### Work instruction
Work through the data below and state how many lines contain "Select", giving that number alone.

(Items from a dataset)

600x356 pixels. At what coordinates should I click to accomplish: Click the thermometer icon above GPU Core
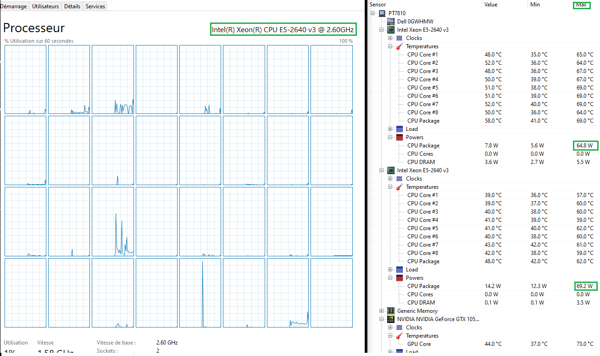pos(399,336)
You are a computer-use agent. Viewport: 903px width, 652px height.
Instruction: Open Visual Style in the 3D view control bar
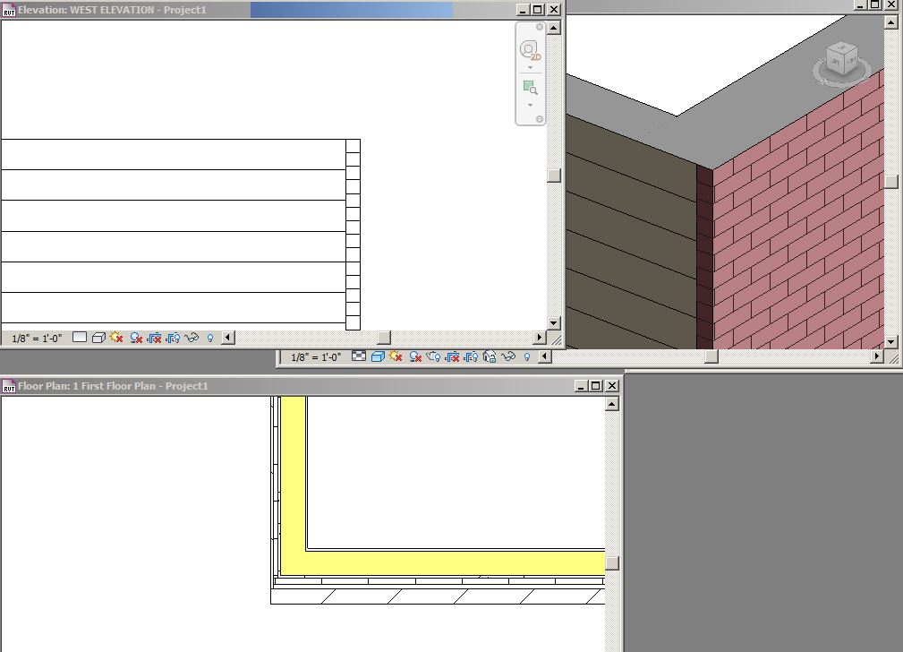point(378,356)
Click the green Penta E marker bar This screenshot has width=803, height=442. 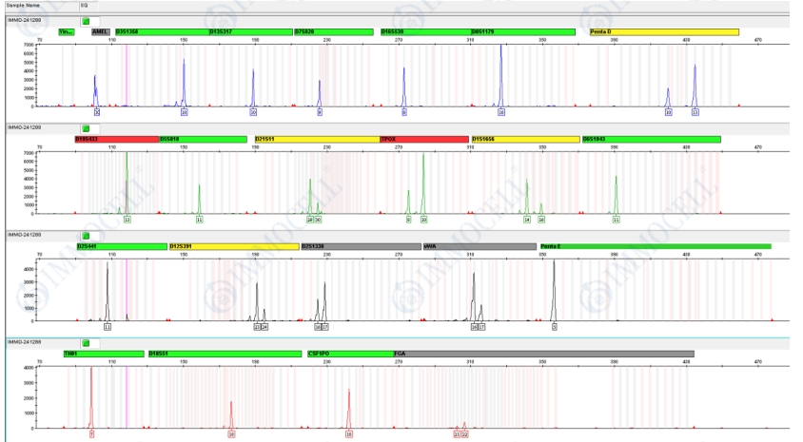(x=655, y=246)
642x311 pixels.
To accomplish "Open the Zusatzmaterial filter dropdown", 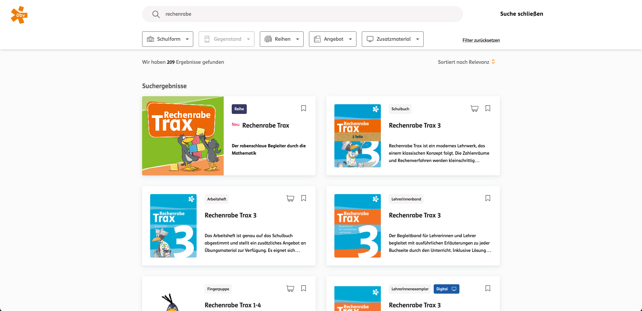I will click(x=393, y=39).
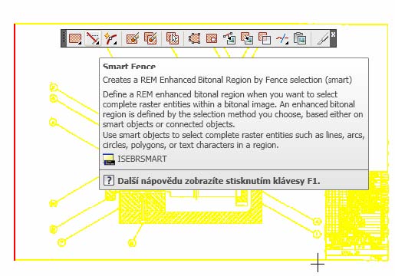Viewport: 395px width, 276px height.
Task: Click the overlapping hatched and blank squares icon
Action: click(x=265, y=38)
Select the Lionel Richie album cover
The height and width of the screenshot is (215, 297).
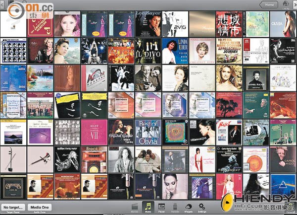(255, 78)
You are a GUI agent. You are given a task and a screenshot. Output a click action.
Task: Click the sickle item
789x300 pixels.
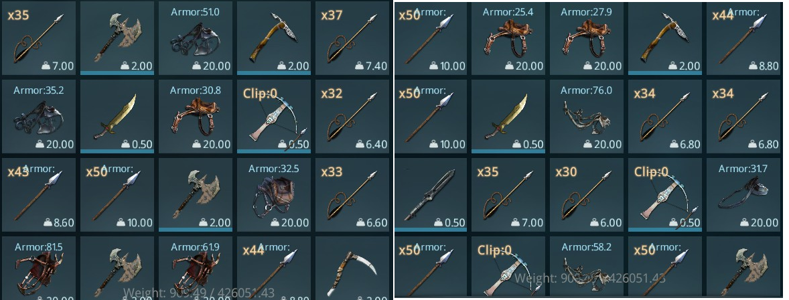pyautogui.click(x=352, y=268)
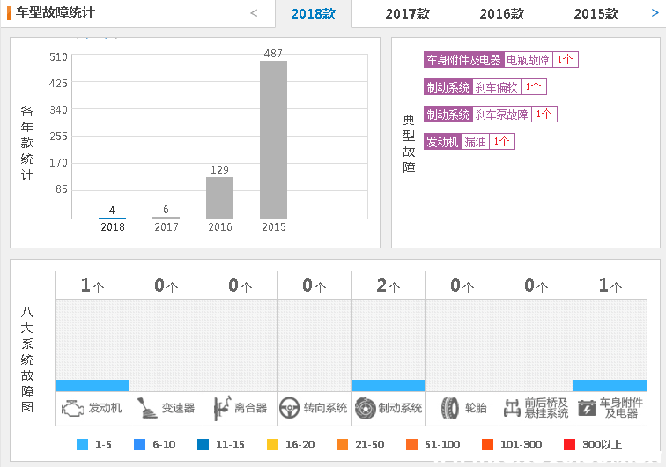Click the steering wheel (转向系统) icon
Screen dimensions: 666x467
[290, 409]
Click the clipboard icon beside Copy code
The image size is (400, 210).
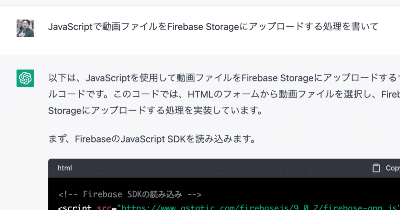(x=375, y=168)
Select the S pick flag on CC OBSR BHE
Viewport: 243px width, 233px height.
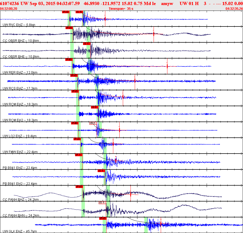pos(87,44)
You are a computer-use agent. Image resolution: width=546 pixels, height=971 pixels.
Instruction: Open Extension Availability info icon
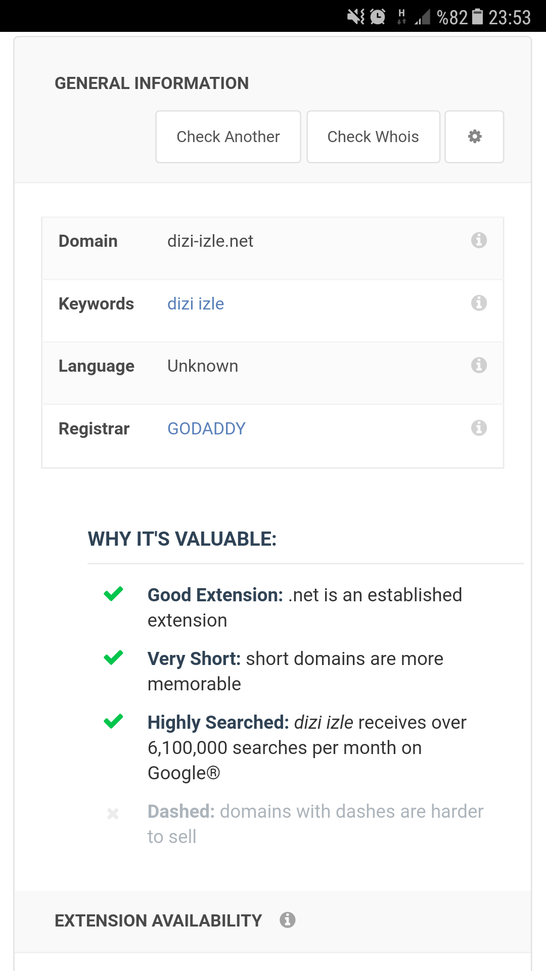(x=288, y=920)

### Answer section
2